Working with 3D printing replacement early A-body parts

Yeah it's very good stuff that holds up better than plastic from the 60s. That's honestly not a very hard bar to hop over

Let's see how it looks in twenty years of comparable environment.
The blind 3d printer hate is weird. You can literally print in inconel. You can use damn near any material

The blanket '3D printing solves every problem and has no drawbacks whatsoever!' mindset is equally weird and ten times more ignorant.
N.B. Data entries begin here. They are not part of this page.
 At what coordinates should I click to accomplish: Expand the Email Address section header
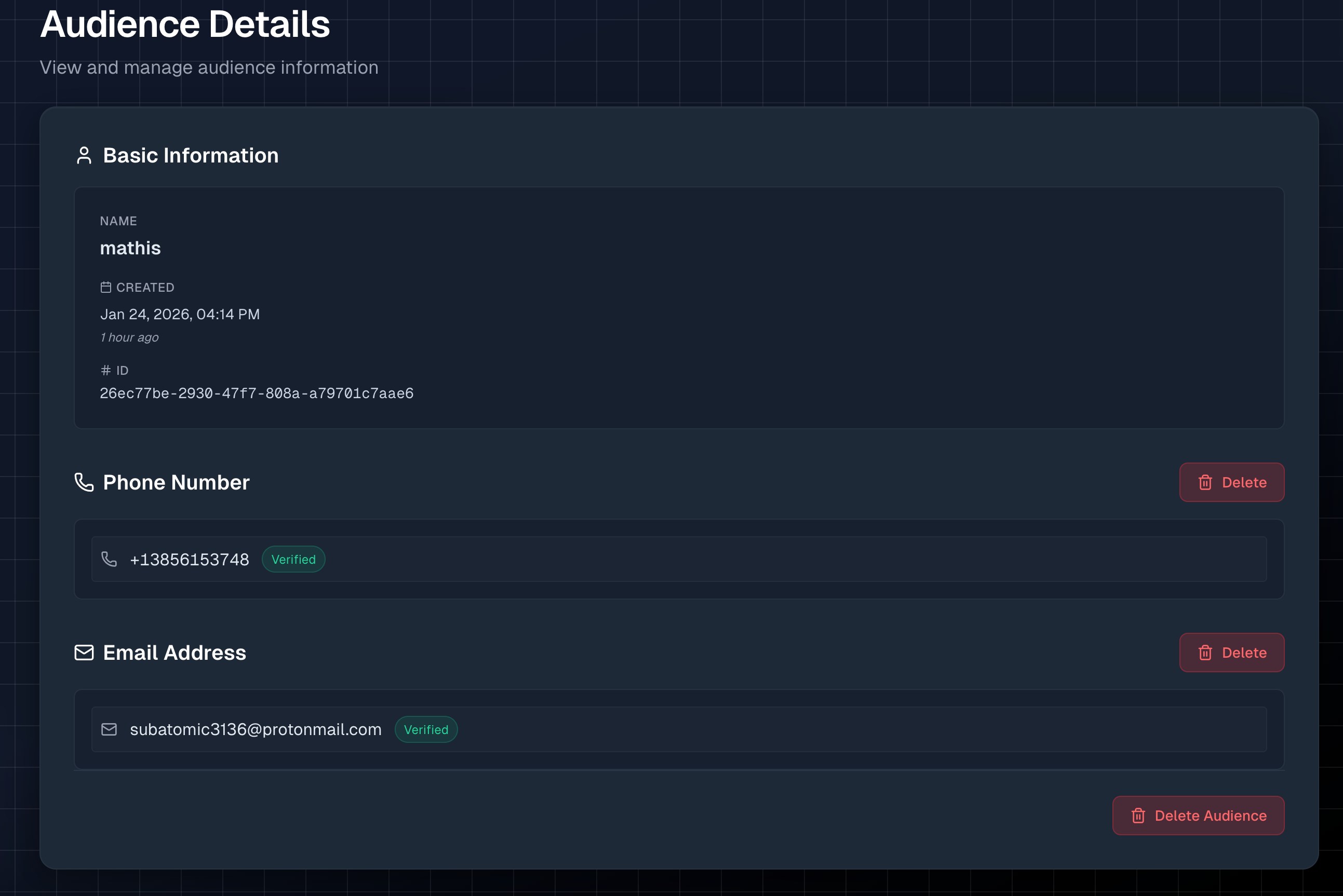(174, 652)
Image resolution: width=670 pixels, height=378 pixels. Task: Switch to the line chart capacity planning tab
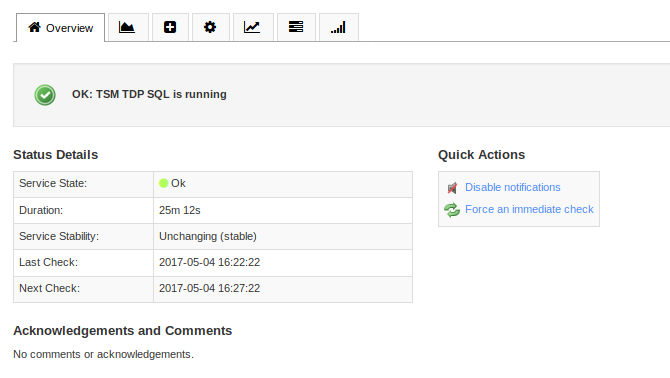[x=253, y=28]
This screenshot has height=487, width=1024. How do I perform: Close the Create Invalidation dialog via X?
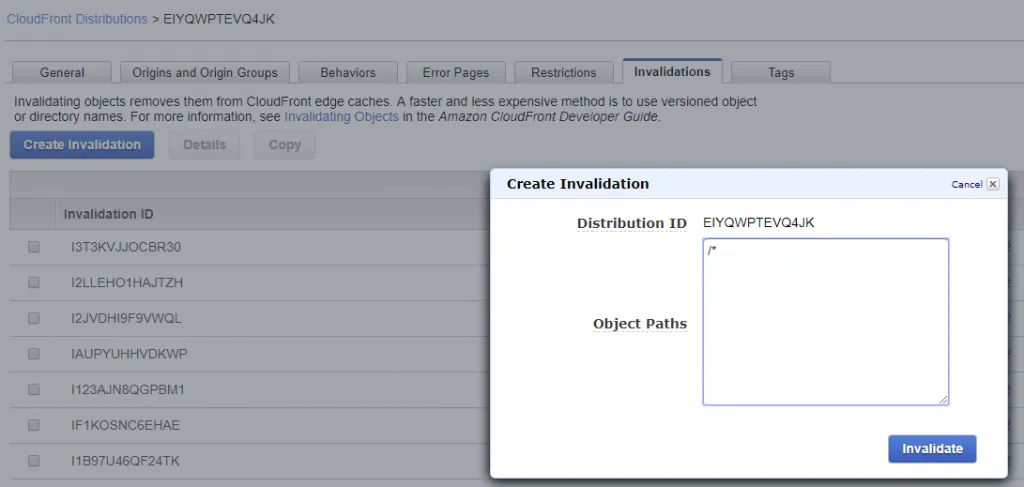[992, 184]
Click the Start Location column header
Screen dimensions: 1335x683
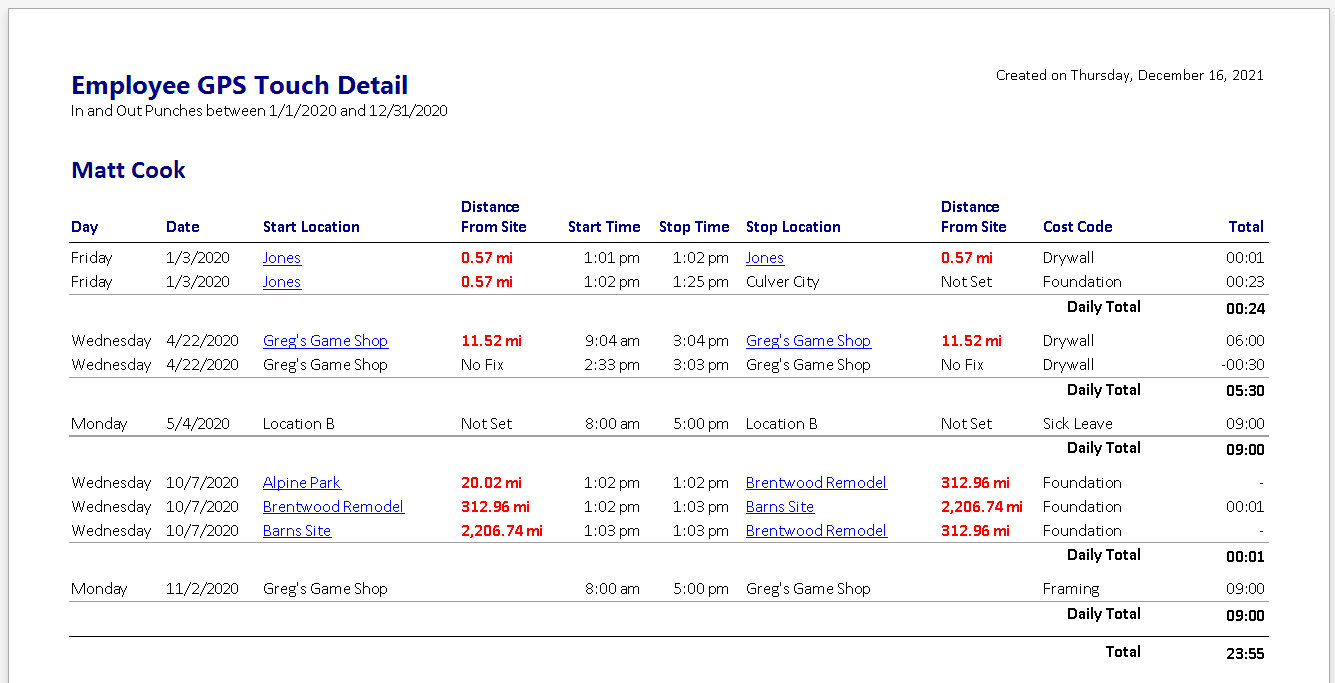point(311,227)
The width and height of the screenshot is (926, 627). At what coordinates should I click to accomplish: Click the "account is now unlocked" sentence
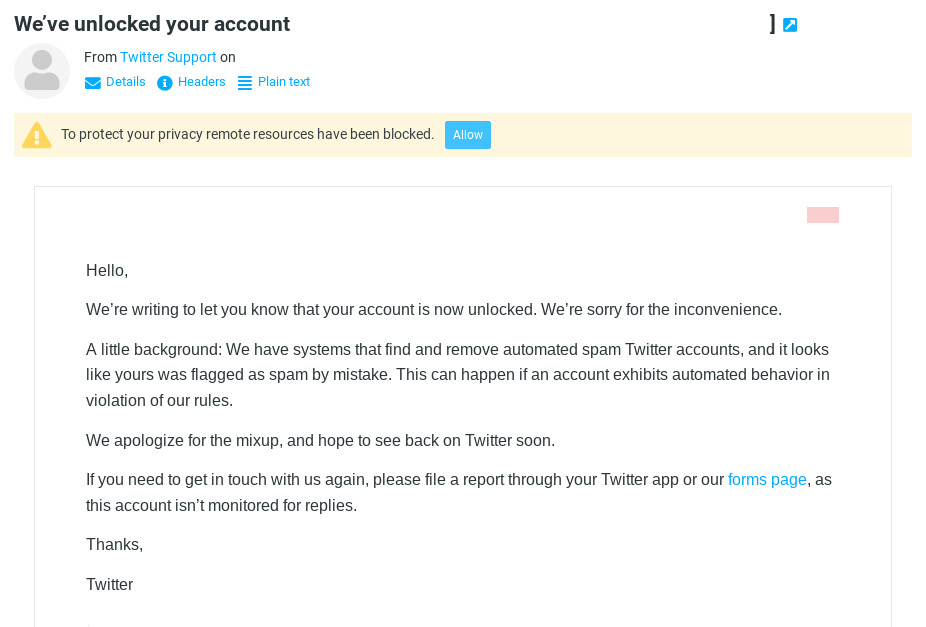434,310

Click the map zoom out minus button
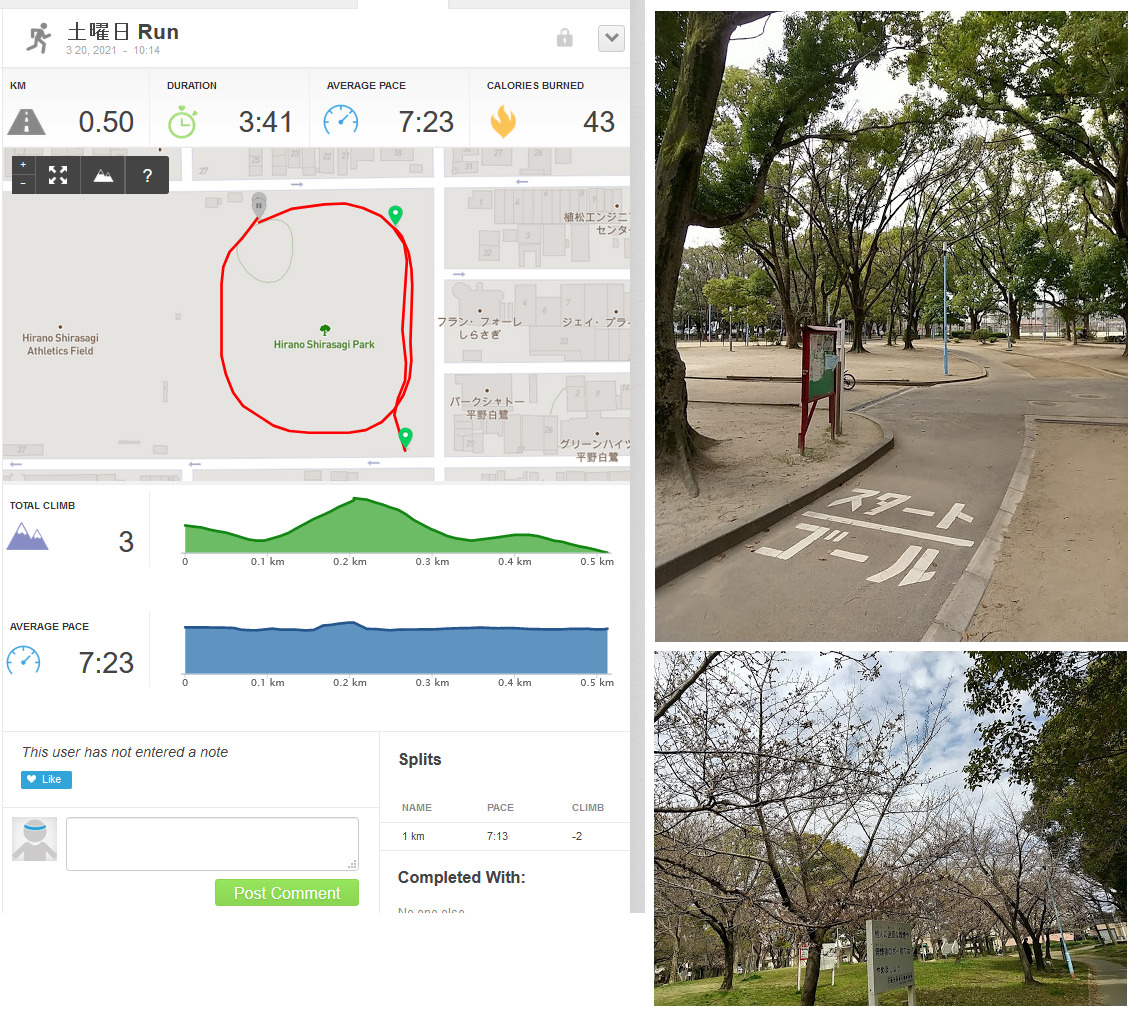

You clearly haven't been in charge of R&D products where some dipshit committee decides, 'oh hey, my kid got a 3D printer for Christmas, let's just start making parts using that process!" and then tells you that's how parts get made these days, despite your protests and logic. So you spend six months designing parts, re-designing parts to accommodate shear lines, dimensional incongruities, supply-chain QC issues, and performing endless failure mode analysis, so the committee can decide 'oh crap, it's not apples to apples like the 3D printer salesman told us it was, and we spent way more on R&D than we ever would have spent if we'd just used what works!' even though that's what engineering told them in the first place.

It's great for keychains. It's fantastic for prototyping. It's even great for functional parts if they're designed properly.

But you know what I noticed on my Ender 3? Not one 3D printed part on the thing. NOT ONE. That should tell you something....it's not perfect.

Make something with posts for thread cutting nuts. The 3-D printed part is going to struggle. Applied stress? Struggle. A part that originally needed to be Acetal? or ABS? Or Polystyrene? Struggle struggle struggle. It's not 1:1, no matter how much you want it to be. "It's got additives" you say? Well, Brawndo has electrolytes. There's a million different plastics out there because there's no one 'solves it all' plastic, and there's no one 'solves it all process'.

You can't just say, 'hey this part is great in plastic, we can make it using 3D printing instead' any more than you can say, 'Hey, this crankshaft is great in steel, we can make it using aluminum instead' or 'hey this deep-sea submersible is great in steel, we can make it in Titanium and Carbon Fiber instead!'.

I when I see blind love for something, anything, without consideration for the engineering behind it.... I know where that logic is headed.....


Now, go print me some lower control arm bushings, if 3D printing is so flawless.